Gene Heskett wrote:
On Sunday 26 March 2006 02:16, Matthew R. Dempsky wrote:
On Sun, Mar 26, 2006 at 12:46:14AM -0500, Gene Heskett wrote:
Giving everybody access to ifconfig and its ilk sure sounds like a
big security hole to me.
That's ridiculous. If adding ifconfig to your users' PATH is a
security concern, your system is already at risk.

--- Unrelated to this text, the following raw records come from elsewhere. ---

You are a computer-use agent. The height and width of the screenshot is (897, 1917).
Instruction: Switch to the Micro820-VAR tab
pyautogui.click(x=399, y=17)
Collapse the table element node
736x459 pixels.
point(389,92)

But what happens in a corporate setting with more than 1 subnet, one
having a good firewall that only lets in filtered email, and one thats
relatively wide open, and both thru the same switch? I don't think
you'd want a savvy user switching the machine from one subnet to the
other and allowing in a boatload of viri or porn. The viri is a huge
PITA to clean up, the porn OTOH, is a huge legal liability in many
locales.
$ /sbin/ifconfig eth0 172.17.205.79
SIOCSIFADDR: Permission denied
SIOCSIFFLAGS: Permission denied
That's what happens.
IMO ifconfig is a system function, and the normal user has no need for
access to it, none, nada, zip. As the admin, the admin should be
responsible for that, with those configs locked down for normal users.
It both displays and sets information. I see no need to conceal the
information it displays.
Heck, I'm using two subnets here at home with only 3 machines, just for
that exact reason, seperation of responsibilities. Call me paranoid,
but I intend to keep it that way.
Try actually changing a setting while not having root privilege.